We have speculated that Cordarelle Patterson will be a running back for the Chicago Bears in 2020. It sounds like it is coming to fruition.
When you look at the number of running backs on the Chicago Bears roster, and the number of wide receivers on the Chicago Bears roster, it was easy to come to a conclusion that Cordarrelle Patterson may be making a move to the running back room.
However, without any offseason activity, it was hard to confirm those prior beliefs. The Chicago Bears did not change Pattersons‘ number, and will not change his position designation. However, all signs out of training camp are that Patterson is working in the running back room.
After practice, Nagy was asked about where Patterson was working, and he noted that he was with Charles London, the running backs coach for most of the day.
“For him to be able to go back there and take some snaps, get used to it, it is different, just because there are different techniques that he’s going to learn,” Nagy said. “I think between Charles London and Dave Ragone and the running backs in that room, it’s been a good room for him so far.”
Nagy is optimistic about the change to running back and while the buzz is that he is also working with Dave Ragone, the passing game coordinator, Nagy is not shy about admitting that he has spent most of his time in the running back room.
Cordarelle Patterson admitted the same. According to the Chicago Tribune, Patterson is working on more than catching passes. Pass protection is key for him now.
“It’s not just how to run the ball,” he said. “It’s how to pass protect and pick up blocks and just doing everything.”
Patterson took some snaps at tight end last year and dipped his toes into blocking. He was raw but ambitious.
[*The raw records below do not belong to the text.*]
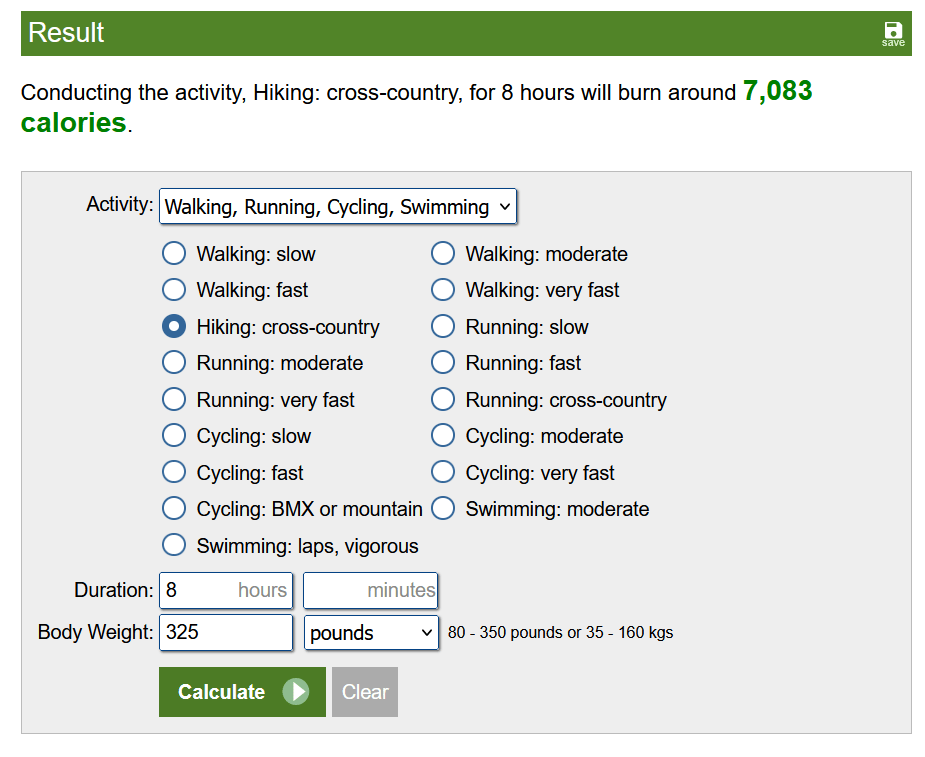Click the Body Weight input field
Viewport: 925px width, 757px height.
click(225, 633)
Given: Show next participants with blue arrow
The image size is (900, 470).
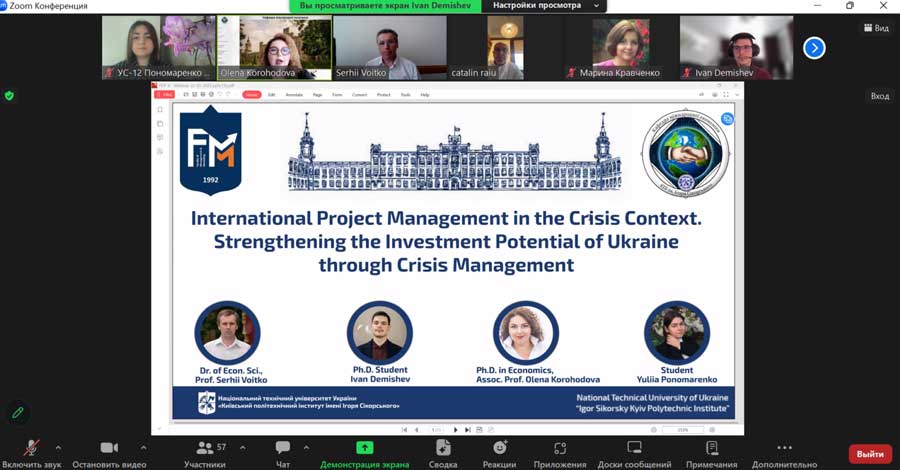Looking at the screenshot, I should [814, 47].
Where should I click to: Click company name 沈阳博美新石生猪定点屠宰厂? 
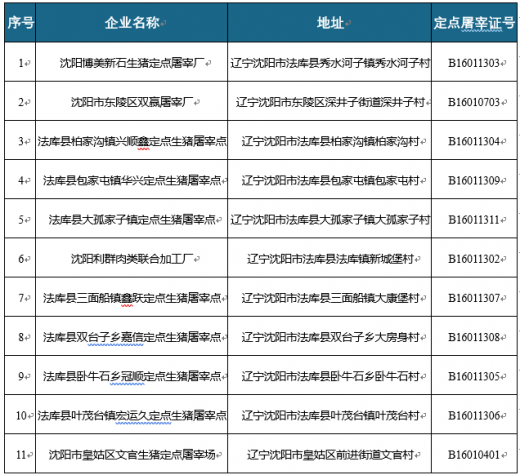(x=132, y=63)
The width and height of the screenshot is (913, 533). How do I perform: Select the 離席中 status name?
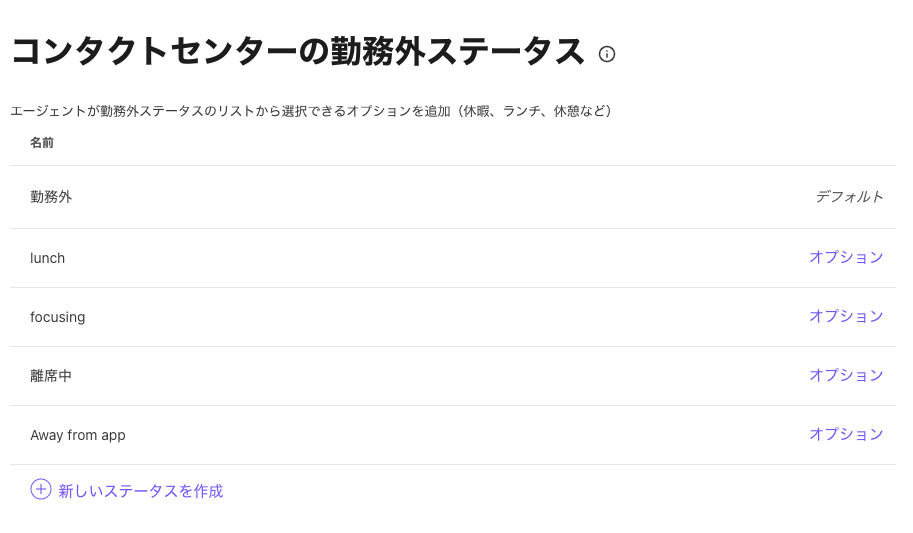coord(51,376)
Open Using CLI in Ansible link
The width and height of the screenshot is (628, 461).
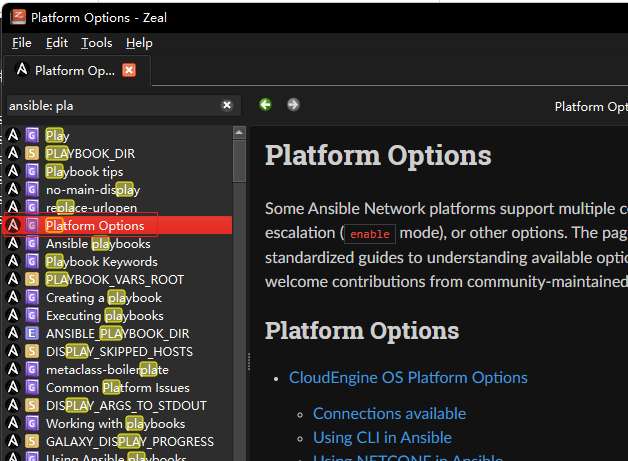382,438
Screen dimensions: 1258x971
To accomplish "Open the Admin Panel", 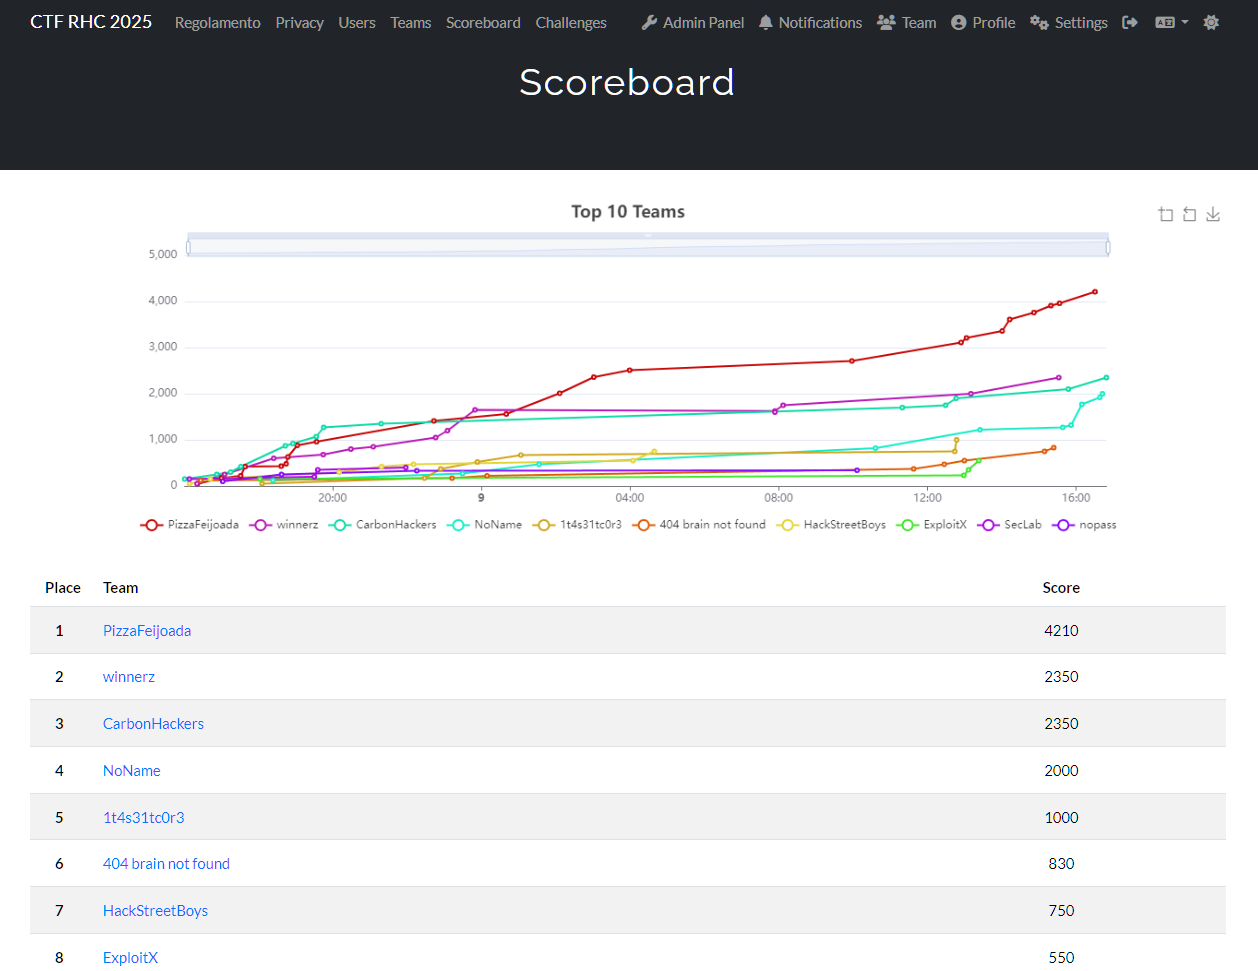I will [692, 22].
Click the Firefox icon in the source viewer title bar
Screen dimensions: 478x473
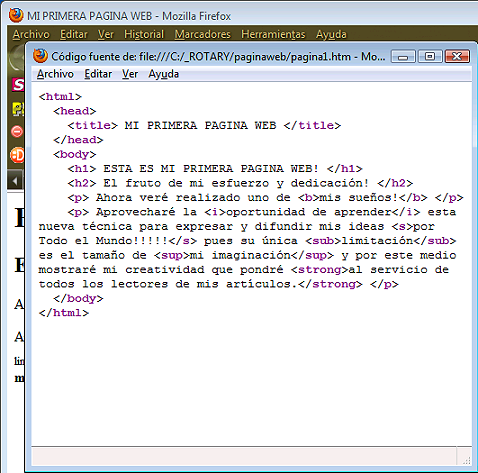click(40, 56)
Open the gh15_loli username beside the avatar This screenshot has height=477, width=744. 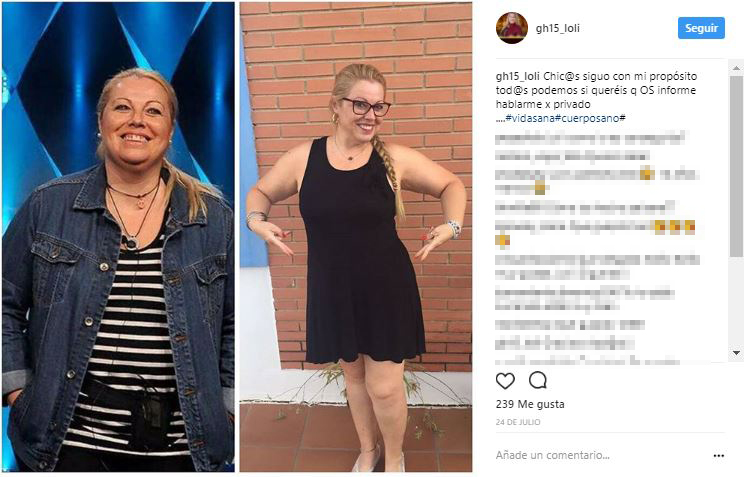(x=558, y=28)

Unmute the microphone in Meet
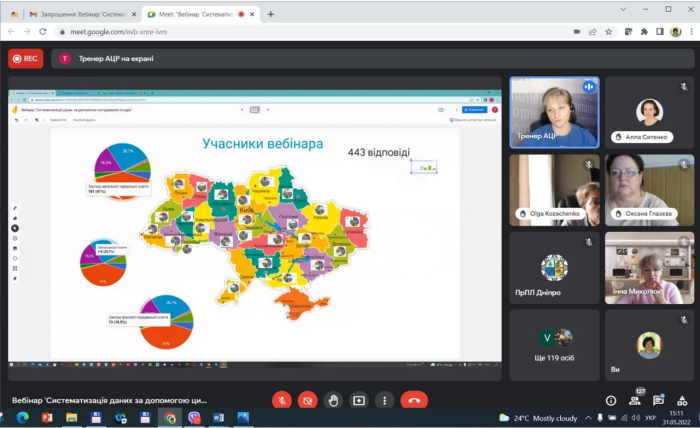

His ambitious ability has turned him into a special teams star, and it could turn Patterson into a weapon. Last season Patterson was much more of a gadget player than a running back. When he was on the field, it was a tell to what was going on.
However, if teams can respect him to stay in and pass protect, like a third-down back, it opens up the playbook for what he can do. As noted, now he is a player who can not only motion out wide but also to a flex tight end spot.
Of course, he can also catch passes out of the backfield. Still, committing him to the running backs room also opens up more running plays that he can run.
When Patterson was in the game, he was going to get a jet sweep, or he was going to cut outside. Now, he can learn to read blocks and see the timing and patience of a back like David Montgomery.
Again, it does not mean Patterson will be a stud all-around back, but having him be a running back who can do a little bit of everything forces teams to respect him much more than a gadget player who almost certainly will get the ball and will run to the edge with it. Overall, this is a smart move for the Chicago Bears.